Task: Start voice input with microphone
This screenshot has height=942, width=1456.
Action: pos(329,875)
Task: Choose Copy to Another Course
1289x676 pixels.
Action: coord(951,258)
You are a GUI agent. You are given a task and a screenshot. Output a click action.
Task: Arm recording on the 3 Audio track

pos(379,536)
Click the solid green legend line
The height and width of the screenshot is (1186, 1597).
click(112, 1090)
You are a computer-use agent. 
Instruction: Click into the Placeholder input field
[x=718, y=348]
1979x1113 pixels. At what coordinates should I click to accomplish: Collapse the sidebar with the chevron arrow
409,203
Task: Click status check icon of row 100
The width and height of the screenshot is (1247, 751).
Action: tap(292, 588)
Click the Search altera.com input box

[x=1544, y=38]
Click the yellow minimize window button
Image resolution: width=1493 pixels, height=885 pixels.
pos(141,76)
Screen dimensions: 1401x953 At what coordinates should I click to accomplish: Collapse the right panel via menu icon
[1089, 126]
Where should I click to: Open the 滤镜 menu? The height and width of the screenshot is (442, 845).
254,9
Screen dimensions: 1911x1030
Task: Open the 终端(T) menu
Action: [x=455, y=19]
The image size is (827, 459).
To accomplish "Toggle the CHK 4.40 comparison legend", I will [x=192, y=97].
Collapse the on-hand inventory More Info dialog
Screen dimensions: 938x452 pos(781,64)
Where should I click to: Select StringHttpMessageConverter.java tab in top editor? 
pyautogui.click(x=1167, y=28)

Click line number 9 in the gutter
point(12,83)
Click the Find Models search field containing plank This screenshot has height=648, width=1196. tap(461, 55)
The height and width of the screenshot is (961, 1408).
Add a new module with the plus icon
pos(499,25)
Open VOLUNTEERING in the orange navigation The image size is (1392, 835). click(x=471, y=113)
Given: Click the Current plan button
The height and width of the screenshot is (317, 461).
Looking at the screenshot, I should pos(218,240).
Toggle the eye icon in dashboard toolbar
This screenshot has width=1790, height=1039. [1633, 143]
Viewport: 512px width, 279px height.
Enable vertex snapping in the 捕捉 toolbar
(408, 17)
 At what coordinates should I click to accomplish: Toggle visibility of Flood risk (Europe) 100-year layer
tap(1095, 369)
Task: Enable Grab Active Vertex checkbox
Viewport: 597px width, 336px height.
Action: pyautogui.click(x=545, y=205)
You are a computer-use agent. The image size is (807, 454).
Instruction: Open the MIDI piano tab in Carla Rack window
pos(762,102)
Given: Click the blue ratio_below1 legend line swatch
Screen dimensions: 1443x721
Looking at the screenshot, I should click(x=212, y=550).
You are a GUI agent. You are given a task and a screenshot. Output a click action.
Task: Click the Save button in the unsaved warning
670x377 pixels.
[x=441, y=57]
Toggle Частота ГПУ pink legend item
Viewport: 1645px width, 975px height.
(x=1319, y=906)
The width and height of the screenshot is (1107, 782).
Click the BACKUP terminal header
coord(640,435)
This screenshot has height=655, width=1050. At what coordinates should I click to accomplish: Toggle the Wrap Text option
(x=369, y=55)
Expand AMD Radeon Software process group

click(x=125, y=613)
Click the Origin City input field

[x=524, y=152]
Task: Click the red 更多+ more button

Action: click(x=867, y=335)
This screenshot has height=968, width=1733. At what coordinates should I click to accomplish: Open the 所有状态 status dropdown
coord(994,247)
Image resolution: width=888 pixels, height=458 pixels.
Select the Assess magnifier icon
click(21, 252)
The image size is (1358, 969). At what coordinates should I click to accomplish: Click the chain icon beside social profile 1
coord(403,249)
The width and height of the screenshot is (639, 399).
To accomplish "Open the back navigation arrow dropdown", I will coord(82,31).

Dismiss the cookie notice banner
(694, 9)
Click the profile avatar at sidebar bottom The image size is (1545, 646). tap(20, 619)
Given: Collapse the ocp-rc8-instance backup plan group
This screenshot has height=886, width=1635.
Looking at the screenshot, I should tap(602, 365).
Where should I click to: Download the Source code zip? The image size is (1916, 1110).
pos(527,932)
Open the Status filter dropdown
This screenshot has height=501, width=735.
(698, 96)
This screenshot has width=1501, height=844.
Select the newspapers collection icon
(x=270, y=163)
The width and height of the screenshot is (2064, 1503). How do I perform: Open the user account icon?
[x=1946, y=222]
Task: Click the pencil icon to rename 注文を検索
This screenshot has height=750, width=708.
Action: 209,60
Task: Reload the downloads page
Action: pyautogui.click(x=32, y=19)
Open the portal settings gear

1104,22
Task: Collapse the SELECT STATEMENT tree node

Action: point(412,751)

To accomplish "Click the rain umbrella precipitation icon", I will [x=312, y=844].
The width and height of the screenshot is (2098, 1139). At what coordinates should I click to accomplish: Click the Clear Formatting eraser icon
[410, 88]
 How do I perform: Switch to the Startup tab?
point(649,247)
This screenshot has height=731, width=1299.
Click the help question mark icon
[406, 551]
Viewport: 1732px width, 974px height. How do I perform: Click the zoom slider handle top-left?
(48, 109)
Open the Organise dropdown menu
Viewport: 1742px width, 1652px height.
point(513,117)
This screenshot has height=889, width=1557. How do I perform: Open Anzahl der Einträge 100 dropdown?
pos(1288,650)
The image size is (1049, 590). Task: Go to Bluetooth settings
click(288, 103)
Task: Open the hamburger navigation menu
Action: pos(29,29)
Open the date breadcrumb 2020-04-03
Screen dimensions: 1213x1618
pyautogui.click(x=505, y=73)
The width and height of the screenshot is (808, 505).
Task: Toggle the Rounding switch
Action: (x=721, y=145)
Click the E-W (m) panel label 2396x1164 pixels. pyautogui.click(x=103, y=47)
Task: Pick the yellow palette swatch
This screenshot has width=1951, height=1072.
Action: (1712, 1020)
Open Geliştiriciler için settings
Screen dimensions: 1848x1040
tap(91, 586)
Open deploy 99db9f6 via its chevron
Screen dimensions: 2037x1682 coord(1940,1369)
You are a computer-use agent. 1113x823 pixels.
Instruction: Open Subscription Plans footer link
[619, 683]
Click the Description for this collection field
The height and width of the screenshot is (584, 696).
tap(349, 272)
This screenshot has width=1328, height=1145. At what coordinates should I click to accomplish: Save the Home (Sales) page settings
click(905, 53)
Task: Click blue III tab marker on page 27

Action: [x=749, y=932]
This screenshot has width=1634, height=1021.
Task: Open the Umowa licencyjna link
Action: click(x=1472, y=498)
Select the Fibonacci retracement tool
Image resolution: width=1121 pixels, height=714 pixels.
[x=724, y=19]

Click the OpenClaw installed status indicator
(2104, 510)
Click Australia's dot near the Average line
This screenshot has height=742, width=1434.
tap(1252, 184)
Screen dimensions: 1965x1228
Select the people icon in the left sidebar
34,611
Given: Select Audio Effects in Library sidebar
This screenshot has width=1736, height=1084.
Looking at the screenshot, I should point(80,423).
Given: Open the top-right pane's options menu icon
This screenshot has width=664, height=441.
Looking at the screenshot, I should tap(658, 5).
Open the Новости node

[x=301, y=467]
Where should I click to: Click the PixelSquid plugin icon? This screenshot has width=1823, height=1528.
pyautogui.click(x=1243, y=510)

> _TASK ITEM_: All that is wanted is an exact copy of the lines from the line holding "This screenshot has width=1736, height=1084." through the end of the material above, including both.

> _OUTPUT_:
This screenshot has width=1736, height=1084.
Looking at the screenshot, I should point(80,423).
Given: Open the top-right pane's options menu icon
This screenshot has width=664, height=441.
Looking at the screenshot, I should tap(658, 5).
Open the Новости node

[x=301, y=467]
Where should I click to: Click the PixelSquid plugin icon? This screenshot has width=1823, height=1528.
pyautogui.click(x=1243, y=510)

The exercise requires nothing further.